As you can tell by my posts lately (thoughts on parallel MOEAs, and thoughts on compiling MODFLOW), I am working on a project where we are going to have to link a lot of codes together that may not like each other. I guess it’s like little kids in the backseat of a car on a long trip! So to continue this I wanted to talk about an interesting idea on extending the “Frankenstein’s monster” of these linked codes a step further…

## The workflow

A parallel MOEA is coded in C. It is running a master-worker paradigm in which all the workers are dutifully evaluating their simulations. **Note that each worker must work on his own individual input and output files!**

The worker has to call on a MATLAB wrapper, which massages some input data and writes some files that are needed to run a simulation. **MATLAB has to somehow figure out what node it is running on!**

Finally, MATLAB calls to an executable that is running a simulation code written in a Mysterious Language. The exectuable communicates to the rest of the world via input and output text files.

## A problem

We know that we can call MATLAB using a system command. Consider trying to run a MATLAB file called myMatlabFunction.m. The command to invoke MATLAB is simply:

matlab -r myMatlabFunction

but note! MATLAB doesn’t have the luxury of having the MPI setup, so it doesn’t know what processor rank it is! In fact, MATLAB is inherently ‘stupid’, in the sense that it is a new process that has been spawned off of the calculations that the worker node is doing. So how do we tell the MATLAB process its rank? This is needed, of course, because the input filename for the simulation is going to have, within it, the name of the rank of the process.

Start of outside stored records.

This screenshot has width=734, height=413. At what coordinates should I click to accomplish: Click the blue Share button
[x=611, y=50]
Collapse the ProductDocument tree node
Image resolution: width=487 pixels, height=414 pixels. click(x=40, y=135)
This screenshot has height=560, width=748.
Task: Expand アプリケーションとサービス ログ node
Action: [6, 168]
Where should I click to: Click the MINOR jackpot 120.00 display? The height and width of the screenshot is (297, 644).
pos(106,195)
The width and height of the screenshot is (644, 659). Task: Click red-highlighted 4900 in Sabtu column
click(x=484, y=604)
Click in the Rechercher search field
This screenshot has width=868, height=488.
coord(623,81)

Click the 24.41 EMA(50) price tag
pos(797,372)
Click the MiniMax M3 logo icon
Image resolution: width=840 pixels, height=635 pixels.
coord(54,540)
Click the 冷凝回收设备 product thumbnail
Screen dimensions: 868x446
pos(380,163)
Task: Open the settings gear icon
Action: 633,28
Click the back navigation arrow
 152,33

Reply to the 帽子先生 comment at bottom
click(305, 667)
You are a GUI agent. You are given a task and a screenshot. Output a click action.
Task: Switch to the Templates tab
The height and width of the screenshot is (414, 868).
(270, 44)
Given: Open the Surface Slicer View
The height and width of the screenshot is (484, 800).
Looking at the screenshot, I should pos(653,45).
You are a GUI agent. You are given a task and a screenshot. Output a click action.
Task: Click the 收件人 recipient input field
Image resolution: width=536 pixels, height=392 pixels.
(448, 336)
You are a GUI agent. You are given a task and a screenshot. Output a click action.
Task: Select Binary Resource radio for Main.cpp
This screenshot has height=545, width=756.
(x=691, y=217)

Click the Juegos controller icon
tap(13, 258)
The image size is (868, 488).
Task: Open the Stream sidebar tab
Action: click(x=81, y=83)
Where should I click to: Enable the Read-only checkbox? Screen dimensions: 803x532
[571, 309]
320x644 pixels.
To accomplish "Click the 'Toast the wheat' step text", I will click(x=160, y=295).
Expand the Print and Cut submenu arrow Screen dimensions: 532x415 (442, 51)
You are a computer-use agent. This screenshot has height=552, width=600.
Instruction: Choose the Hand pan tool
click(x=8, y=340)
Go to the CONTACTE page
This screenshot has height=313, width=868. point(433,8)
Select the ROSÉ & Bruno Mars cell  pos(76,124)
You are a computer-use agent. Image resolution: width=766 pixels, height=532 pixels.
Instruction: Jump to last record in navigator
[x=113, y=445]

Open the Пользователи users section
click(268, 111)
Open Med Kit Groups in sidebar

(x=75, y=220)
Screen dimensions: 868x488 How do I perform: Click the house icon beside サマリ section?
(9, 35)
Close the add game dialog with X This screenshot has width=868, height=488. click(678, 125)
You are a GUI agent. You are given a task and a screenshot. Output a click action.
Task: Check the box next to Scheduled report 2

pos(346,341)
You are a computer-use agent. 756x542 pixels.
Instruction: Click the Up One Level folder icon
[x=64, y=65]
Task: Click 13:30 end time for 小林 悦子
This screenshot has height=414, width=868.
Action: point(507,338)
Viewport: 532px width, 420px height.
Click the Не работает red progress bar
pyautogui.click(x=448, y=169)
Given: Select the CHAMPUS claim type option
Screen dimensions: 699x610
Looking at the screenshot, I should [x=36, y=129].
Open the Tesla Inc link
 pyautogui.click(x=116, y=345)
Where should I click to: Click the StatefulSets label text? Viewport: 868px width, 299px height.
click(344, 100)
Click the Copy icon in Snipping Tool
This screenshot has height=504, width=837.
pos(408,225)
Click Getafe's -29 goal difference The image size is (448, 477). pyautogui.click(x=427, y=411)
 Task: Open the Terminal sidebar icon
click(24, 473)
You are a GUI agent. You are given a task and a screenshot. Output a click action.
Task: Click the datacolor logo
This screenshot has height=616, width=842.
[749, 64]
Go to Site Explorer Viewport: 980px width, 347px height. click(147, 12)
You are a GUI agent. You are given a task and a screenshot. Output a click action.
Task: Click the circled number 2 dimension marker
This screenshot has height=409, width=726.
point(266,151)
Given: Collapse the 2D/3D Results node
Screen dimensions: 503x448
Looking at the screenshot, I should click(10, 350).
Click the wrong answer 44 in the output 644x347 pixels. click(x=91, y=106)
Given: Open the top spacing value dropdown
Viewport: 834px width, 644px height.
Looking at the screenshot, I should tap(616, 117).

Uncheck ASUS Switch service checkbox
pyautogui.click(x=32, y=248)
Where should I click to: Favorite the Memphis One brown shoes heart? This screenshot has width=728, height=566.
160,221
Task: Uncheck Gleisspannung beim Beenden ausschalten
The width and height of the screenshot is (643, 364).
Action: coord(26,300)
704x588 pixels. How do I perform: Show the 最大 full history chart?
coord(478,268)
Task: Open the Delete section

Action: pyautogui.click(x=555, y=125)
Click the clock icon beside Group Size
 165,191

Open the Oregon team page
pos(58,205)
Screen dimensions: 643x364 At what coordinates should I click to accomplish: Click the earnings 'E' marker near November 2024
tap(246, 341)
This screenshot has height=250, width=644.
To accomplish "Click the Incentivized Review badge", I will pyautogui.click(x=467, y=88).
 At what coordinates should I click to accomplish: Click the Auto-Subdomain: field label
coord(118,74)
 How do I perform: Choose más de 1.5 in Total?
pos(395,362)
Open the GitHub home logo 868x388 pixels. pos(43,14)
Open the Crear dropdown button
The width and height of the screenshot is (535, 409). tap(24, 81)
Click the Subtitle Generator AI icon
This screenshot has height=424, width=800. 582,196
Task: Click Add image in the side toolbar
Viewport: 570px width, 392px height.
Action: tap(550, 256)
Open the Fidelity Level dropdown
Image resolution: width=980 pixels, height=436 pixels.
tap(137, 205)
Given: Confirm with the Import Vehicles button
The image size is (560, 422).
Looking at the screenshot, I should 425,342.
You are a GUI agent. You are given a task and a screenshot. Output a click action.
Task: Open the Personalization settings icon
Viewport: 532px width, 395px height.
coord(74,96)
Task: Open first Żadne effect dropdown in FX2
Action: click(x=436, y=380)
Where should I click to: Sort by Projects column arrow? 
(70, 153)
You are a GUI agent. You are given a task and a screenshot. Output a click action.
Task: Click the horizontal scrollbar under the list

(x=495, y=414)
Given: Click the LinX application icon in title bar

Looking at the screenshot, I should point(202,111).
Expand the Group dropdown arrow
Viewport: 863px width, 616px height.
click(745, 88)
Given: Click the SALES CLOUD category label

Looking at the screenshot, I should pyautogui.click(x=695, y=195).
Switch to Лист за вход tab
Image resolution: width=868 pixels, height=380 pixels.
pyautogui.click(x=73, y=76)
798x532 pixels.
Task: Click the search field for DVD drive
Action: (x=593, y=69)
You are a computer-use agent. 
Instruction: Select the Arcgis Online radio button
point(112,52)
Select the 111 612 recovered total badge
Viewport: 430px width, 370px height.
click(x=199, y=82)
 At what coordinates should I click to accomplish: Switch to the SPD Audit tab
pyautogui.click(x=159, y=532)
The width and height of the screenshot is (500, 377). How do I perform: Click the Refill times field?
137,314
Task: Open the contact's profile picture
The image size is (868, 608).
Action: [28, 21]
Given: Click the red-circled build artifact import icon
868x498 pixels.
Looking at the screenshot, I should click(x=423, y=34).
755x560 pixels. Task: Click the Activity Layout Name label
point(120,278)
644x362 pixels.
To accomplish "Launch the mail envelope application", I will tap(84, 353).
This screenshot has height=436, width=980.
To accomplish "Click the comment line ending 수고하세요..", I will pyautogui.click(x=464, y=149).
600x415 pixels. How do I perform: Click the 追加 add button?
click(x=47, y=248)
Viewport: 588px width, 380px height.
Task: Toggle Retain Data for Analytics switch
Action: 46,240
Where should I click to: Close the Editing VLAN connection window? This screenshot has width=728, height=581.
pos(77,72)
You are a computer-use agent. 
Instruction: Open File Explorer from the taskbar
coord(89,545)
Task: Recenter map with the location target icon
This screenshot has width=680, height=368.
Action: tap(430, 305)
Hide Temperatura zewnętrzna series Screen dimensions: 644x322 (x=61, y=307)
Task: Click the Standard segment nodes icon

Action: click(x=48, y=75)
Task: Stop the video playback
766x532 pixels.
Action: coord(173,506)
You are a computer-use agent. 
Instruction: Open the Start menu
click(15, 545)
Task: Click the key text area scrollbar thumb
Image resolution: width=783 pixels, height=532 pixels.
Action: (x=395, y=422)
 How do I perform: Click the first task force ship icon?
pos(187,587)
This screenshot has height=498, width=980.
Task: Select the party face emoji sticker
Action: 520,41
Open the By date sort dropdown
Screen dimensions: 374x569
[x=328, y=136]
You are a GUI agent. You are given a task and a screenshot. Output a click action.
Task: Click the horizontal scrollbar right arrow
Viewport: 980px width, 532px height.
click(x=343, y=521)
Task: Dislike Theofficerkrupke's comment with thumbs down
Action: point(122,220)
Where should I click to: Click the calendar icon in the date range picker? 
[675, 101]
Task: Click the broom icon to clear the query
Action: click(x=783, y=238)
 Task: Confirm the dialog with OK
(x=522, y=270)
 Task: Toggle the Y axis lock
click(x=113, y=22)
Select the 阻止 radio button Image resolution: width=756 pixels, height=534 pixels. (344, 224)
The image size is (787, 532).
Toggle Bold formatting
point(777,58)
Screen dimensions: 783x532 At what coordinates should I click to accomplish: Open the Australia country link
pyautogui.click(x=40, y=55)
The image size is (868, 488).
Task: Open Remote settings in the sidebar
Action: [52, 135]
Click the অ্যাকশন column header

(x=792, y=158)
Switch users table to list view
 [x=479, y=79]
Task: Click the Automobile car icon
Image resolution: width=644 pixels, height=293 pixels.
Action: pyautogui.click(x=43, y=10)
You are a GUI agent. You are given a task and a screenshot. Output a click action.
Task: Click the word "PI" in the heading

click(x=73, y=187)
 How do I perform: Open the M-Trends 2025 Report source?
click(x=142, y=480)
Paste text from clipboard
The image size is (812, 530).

In the C code, all we need to do to determine the rank of the processor is:

#include

int rank;

MPI_Comm_rank (MPI_COMM_WORLD, &rank);/* get current process id */

My first idea was to include a parameter in the MATLAB function that would accept ‘rank’, and then the form of the call to MATLAB would simply enter the parameters in parentheses! I would post where I found out how to do this, but I’m going to because (wait for it) this is not a valid approach in Unix!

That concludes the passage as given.